### [OBJECTIVE]
State how many lines in the items below contain the string "header", with case counting, and give only that number.

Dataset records

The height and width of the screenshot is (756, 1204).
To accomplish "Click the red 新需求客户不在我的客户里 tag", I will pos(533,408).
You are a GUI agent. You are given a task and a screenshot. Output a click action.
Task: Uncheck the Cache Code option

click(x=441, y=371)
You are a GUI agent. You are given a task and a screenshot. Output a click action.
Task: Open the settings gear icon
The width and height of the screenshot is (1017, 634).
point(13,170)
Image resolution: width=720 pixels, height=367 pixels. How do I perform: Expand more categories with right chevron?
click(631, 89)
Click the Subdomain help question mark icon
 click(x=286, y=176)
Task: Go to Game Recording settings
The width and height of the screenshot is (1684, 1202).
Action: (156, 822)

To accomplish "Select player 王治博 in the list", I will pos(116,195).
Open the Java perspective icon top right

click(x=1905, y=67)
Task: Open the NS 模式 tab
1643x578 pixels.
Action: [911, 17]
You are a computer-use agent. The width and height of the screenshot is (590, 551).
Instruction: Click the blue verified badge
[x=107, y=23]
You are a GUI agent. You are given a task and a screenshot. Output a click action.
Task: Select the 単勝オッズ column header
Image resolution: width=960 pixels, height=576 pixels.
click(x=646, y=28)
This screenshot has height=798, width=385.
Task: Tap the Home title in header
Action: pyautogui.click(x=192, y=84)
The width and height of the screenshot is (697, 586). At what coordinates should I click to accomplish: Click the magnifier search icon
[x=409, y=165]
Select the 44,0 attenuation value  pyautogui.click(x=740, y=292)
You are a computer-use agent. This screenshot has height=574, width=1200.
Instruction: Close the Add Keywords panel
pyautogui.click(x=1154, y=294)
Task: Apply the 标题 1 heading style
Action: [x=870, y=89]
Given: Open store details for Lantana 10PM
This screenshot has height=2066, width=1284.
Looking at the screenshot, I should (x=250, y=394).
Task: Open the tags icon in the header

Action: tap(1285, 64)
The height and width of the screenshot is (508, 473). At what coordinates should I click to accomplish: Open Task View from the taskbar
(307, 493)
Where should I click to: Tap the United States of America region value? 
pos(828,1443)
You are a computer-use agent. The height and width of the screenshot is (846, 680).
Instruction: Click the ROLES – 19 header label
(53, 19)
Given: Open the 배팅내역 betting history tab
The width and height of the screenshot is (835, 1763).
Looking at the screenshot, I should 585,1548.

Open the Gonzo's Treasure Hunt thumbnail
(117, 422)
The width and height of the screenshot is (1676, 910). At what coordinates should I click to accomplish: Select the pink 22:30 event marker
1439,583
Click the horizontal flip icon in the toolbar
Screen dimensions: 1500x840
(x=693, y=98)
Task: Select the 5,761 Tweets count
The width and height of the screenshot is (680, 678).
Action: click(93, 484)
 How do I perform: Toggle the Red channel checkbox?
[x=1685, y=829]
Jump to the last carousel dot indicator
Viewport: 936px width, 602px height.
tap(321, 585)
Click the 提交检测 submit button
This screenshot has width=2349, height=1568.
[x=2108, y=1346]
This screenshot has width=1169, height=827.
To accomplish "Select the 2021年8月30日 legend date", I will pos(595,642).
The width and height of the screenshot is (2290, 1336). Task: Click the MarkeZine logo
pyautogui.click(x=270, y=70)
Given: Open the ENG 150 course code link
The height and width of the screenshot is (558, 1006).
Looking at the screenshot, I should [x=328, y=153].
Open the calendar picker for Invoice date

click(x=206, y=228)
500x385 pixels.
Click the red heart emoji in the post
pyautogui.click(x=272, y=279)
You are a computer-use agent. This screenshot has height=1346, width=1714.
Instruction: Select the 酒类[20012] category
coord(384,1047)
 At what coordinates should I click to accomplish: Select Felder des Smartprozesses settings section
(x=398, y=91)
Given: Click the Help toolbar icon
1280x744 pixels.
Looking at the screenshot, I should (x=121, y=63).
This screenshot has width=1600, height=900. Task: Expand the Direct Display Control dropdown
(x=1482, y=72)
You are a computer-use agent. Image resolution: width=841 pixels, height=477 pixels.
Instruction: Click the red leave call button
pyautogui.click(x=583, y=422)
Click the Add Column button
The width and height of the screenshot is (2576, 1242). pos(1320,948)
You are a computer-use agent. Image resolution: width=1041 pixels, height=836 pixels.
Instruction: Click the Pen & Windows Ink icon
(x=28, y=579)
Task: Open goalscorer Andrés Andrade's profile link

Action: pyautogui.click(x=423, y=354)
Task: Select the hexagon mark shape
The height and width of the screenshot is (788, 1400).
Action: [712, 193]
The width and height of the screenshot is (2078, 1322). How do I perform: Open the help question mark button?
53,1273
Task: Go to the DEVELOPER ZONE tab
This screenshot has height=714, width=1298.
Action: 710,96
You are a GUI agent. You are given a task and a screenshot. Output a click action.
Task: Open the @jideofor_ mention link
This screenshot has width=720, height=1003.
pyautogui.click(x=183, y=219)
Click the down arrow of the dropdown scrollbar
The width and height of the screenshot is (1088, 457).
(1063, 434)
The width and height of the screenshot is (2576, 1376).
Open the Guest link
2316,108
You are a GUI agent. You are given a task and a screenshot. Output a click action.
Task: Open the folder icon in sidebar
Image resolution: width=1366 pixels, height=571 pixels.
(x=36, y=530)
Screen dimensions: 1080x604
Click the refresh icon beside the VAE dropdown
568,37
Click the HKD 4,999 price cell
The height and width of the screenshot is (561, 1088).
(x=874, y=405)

### [WRITTEN ANSWER]
4